Le banquier leva les yeux, vers l’endroit où la glace s’érigeait, vaste et pâle contre le ciel. « Je crains qu’il ne fasse un froid cruel, au sommet.

— En effet, et beaucoup de vent aussi. On apprend à marcher à bonne distance du bord. Des hommes ont été emportés par le vent. Quoi qu’il en soit. Le Mur n’a pas d’équivalent sur terre. Vous n’aurez peut-être jamais une autre occasion de le voir.

— Sans nul doute, je me repentirai de ma prudence sur mon lit de mort, mais, après une longue journée en selle, une pièce chauffée me paraît préférable.

— Mes appartements, donc. Satin, du vin chaud, si tu veux bien. »

Les appartements de Jon derrière l’armurerie, s’ils étaient assez tranquilles, n’étaient pas particulièrement douillets. Son feu s’était éteint depuis un moment ; Satin n’avait pas, pour l’alimenter, la diligence d’Edd-la-Douleur. Le corbeau de Mormont les accueillit par son glapissement de « Grain ! » Jon pendit sa cape. « Vous veniez rencontrer Stannis, est-ce bien cela ?

— C’est cela, messire. La reine Selyse nous a suggéré d’envoyer par corbeau un message à Motte-la-Forêt afin d’informer Sa Grâce que j’attendais son bon plaisir à Fort Nox. L’affaire dont je dois l’entretenir est trop délicate pour la confier à des missives.

— Des dettes. » Qu’est-ce que cela pourrait être d’autre ? « Les siennes ? Ou celles de son frère ? »

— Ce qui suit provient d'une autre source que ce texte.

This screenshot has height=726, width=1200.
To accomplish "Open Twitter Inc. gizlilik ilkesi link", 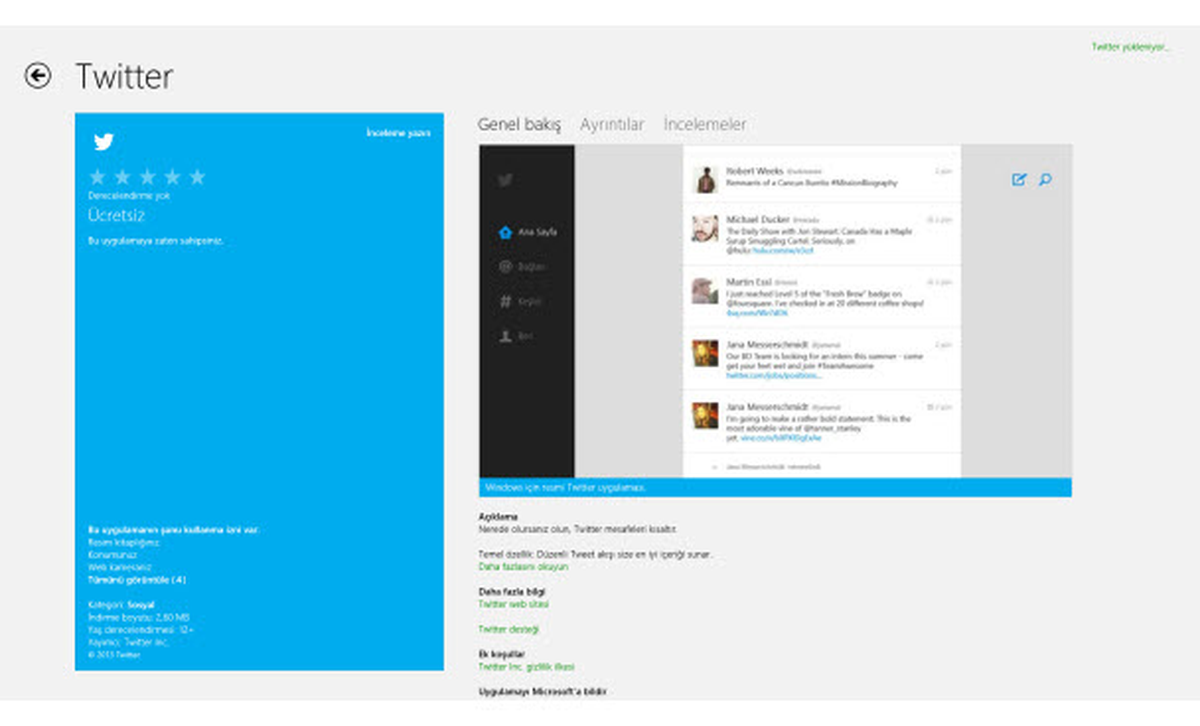I will point(526,666).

Le banquier pressa ses doigts ensemble. « Il ne serait pas convenable que je discute de l’existence ou de l’absence d’une dette de lord Stannis. Quant au roi Robert… nous avons en effet eu le plaisir d’assister Sa Grâce dans son besoin. Tant que Robert vivait, tout allait bien. À présent, toutefois, le Trône de Fer a cessé tout remboursement. »

Les Lannister pourraient-ils vraiment être aussi sots ? « Vous n’avez tout de même pas l’intention de tenir Stannis responsable des dettes de son frère.